*** Opening of SUPPLIED DATA ***

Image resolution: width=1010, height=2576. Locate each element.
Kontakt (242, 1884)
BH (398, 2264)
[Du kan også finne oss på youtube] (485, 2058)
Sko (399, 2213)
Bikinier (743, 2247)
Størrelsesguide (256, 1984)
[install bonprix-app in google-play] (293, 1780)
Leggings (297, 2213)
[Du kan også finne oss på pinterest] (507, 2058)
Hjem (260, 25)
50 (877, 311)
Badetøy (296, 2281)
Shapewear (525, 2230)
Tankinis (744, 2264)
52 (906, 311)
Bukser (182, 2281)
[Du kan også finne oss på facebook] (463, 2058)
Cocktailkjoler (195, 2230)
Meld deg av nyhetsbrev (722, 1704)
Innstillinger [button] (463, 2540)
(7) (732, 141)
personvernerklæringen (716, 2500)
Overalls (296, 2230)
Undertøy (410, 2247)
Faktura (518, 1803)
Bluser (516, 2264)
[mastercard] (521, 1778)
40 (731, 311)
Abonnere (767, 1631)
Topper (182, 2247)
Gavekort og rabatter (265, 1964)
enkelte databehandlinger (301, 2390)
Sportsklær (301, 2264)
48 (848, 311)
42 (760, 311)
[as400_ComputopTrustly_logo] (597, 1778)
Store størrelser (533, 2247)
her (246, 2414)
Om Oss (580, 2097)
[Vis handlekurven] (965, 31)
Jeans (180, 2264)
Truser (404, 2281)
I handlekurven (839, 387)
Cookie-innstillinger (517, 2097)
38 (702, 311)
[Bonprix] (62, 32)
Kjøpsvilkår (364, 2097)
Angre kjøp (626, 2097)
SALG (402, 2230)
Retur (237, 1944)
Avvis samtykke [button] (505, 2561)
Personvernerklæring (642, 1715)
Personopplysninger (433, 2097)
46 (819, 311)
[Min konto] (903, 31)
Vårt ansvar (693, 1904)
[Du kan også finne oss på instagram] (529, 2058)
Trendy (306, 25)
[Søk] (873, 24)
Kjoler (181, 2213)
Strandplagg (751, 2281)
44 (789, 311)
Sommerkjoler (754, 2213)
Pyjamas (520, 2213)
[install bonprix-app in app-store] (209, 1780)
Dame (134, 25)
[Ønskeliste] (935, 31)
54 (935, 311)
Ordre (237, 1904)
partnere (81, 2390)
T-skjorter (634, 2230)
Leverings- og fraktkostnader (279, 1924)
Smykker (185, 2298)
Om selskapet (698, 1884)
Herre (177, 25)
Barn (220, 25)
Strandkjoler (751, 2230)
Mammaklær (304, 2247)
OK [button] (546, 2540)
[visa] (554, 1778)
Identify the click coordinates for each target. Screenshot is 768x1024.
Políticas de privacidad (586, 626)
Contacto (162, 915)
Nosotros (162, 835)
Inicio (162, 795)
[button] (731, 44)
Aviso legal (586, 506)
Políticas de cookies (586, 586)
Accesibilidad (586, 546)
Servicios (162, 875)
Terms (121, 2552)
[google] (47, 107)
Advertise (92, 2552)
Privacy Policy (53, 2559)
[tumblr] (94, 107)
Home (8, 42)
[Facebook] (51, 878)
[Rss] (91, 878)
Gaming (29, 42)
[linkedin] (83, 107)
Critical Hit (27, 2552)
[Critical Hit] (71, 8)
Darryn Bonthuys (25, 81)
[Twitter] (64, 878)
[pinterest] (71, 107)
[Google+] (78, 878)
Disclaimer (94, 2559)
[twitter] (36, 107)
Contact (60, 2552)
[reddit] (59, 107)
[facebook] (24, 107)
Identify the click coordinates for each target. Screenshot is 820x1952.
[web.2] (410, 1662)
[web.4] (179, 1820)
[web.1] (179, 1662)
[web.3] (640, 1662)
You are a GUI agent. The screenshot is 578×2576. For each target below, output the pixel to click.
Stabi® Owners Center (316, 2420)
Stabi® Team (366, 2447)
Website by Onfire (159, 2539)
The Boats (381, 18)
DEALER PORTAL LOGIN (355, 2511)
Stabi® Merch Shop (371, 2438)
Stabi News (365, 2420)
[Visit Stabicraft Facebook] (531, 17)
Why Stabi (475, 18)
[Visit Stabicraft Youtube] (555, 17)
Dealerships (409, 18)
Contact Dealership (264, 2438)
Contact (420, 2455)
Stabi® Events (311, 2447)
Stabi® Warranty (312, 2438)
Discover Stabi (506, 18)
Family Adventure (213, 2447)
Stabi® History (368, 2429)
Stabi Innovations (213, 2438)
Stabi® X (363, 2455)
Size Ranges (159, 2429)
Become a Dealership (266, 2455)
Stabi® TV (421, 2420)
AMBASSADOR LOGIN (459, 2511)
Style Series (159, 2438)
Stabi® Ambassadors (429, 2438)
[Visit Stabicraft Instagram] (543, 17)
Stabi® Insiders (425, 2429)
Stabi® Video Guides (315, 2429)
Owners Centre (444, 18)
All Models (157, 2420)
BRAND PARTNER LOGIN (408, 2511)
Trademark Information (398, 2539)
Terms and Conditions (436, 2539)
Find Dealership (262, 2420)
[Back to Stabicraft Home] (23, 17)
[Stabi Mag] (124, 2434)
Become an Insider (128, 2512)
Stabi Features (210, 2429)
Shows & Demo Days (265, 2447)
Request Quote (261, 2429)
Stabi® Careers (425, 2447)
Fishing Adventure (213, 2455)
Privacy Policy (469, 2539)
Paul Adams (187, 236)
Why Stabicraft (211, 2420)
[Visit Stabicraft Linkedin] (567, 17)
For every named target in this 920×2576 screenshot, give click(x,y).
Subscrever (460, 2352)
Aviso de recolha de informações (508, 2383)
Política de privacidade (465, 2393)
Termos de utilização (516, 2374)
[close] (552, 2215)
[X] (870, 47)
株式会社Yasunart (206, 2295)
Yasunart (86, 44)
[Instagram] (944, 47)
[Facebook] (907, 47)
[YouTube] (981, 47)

*** Close of SUPPLIED DATA ***

# PROBLEM DESCRIPTION:
All records must be transcribed exactly, with none left out.

# ANSWER:
Image resolution: width=1010, height=2576. Locate each element.
Kontakt (242, 1884)
BH (398, 2264)
[Du kan også finne oss på youtube] (485, 2058)
Sko (399, 2213)
Bikinier (743, 2247)
Størrelsesguide (256, 1984)
[install bonprix-app in google-play] (293, 1780)
Leggings (297, 2213)
[Du kan også finne oss på pinterest] (507, 2058)
Hjem (260, 25)
50 (877, 311)
Badetøy (296, 2281)
Shapewear (525, 2230)
Tankinis (744, 2264)
52 (906, 311)
Bukser (182, 2281)
[Du kan også finne oss på facebook] (463, 2058)
Cocktailkjoler (195, 2230)
Meld deg av nyhetsbrev (722, 1704)
Innstillinger [button] (463, 2540)
(7) (732, 141)
personvernerklæringen (716, 2500)
Overalls (296, 2230)
Undertøy (410, 2247)
Faktura (518, 1803)
Bluser (516, 2264)
[mastercard] (521, 1778)
40 (731, 311)
Abonnere (767, 1631)
Topper (182, 2247)
Gavekort og rabatter (265, 1964)
enkelte databehandlinger (301, 2390)
Sportsklær (301, 2264)
48 (848, 311)
42 (760, 311)
[as400_ComputopTrustly_logo] (597, 1778)
Store størrelser (533, 2247)
her (246, 2414)
Om Oss (580, 2097)
[Vis handlekurven] (965, 31)
Jeans (180, 2264)
Truser (404, 2281)
I handlekurven (839, 387)
Cookie-innstillinger (517, 2097)
38 (702, 311)
[Bonprix] (62, 32)
Kjøpsvilkår (364, 2097)
Angre kjøp (626, 2097)
SALG (402, 2230)
Retur (237, 1944)
Avvis samtykke [button] (505, 2561)
Personvernerklæring (642, 1715)
Personopplysninger (433, 2097)
46 (819, 311)
[Min konto] (903, 31)
Vårt ansvar (693, 1904)
[Du kan også finne oss på instagram] (529, 2058)
Trendy (306, 25)
[Søk] (873, 24)
Kjoler (181, 2213)
Strandplagg (751, 2281)
44 (789, 311)
Sommerkjoler (754, 2213)
Pyjamas (520, 2213)
[install bonprix-app in app-store] (209, 1780)
Dame (134, 25)
[Ønskeliste] (935, 31)
54 (935, 311)
Ordre (237, 1904)
partnere (81, 2390)
T-skjorter (634, 2230)
Leverings- og fraktkostnader (279, 1924)
Smykker (185, 2298)
Om selskapet (698, 1884)
Herre (177, 25)
Barn (220, 25)
Strandkjoler (751, 2230)
Mammaklær (304, 2247)
OK [button] (546, 2540)
[visa] (554, 1778)
Identify the click coordinates for each target. Screenshot is 768x1024.
Políticas de privacidad (586, 626)
Contacto (162, 915)
Nosotros (162, 835)
Inicio (162, 795)
[button] (731, 44)
Aviso legal (586, 506)
Políticas de cookies (586, 586)
Accesibilidad (586, 546)
Servicios (162, 875)
Terms (121, 2552)
[google] (47, 107)
Advertise (92, 2552)
Privacy Policy (53, 2559)
[tumblr] (94, 107)
Home (8, 42)
[Facebook] (51, 878)
[Rss] (91, 878)
Gaming (29, 42)
[linkedin] (83, 107)
Critical Hit (27, 2552)
[Critical Hit] (71, 8)
Darryn Bonthuys (25, 81)
[Twitter] (64, 878)
[pinterest] (71, 107)
[Google+] (78, 878)
Disclaimer (94, 2559)
[twitter] (36, 107)
Contact (60, 2552)
[reddit] (59, 107)
[facebook] (24, 107)
Identify the click coordinates for each target. Screenshot is 820x1952.
[web.2] (410, 1662)
[web.4] (179, 1820)
[web.1] (179, 1662)
[web.3] (640, 1662)
You are a GUI agent. The screenshot is 578×2576. For each target below, output the pixel to click.
Stabi® Owners Center (316, 2420)
Stabi® Team (366, 2447)
Website by Onfire (159, 2539)
The Boats (381, 18)
DEALER PORTAL LOGIN (355, 2511)
Stabi® Merch Shop (371, 2438)
Stabi News (365, 2420)
[Visit Stabicraft Facebook] (531, 17)
Why Stabi (475, 18)
[Visit Stabicraft Youtube] (555, 17)
Dealerships (409, 18)
Contact Dealership (264, 2438)
Contact (420, 2455)
Stabi® Events (311, 2447)
Stabi® Warranty (312, 2438)
Discover Stabi (506, 18)
Family Adventure (213, 2447)
Stabi® History (368, 2429)
Stabi Innovations (213, 2438)
Stabi® X (363, 2455)
Size Ranges (159, 2429)
Become a Dealership (266, 2455)
Stabi® TV (421, 2420)
AMBASSADOR LOGIN (459, 2511)
Style Series (159, 2438)
Stabi® Ambassadors (429, 2438)
[Visit Stabicraft Instagram] (543, 17)
Stabi® Insiders (425, 2429)
Stabi® Video Guides (315, 2429)
Owners Centre (444, 18)
All Models (157, 2420)
BRAND PARTNER LOGIN (408, 2511)
Trademark Information (398, 2539)
Terms and Conditions (436, 2539)
Find Dealership (262, 2420)
[Back to Stabicraft Home] (23, 17)
[Stabi Mag] (124, 2434)
Become an Insider (128, 2512)
Stabi Features (210, 2429)
Shows & Demo Days (265, 2447)
Request Quote (261, 2429)
Stabi® Careers (425, 2447)
Fishing Adventure (213, 2455)
Privacy Policy (469, 2539)
Paul Adams (187, 236)
Why Stabicraft (211, 2420)
[Visit Stabicraft Linkedin] (567, 17)
For every named target in this 920×2576 screenshot, give click(x,y).
Subscrever (460, 2352)
Aviso de recolha de informações (508, 2383)
Política de privacidade (465, 2393)
Termos de utilização (516, 2374)
[close] (552, 2215)
[X] (870, 47)
株式会社Yasunart (206, 2295)
Yasunart (86, 44)
[Instagram] (944, 47)
[Facebook] (907, 47)
[YouTube] (981, 47)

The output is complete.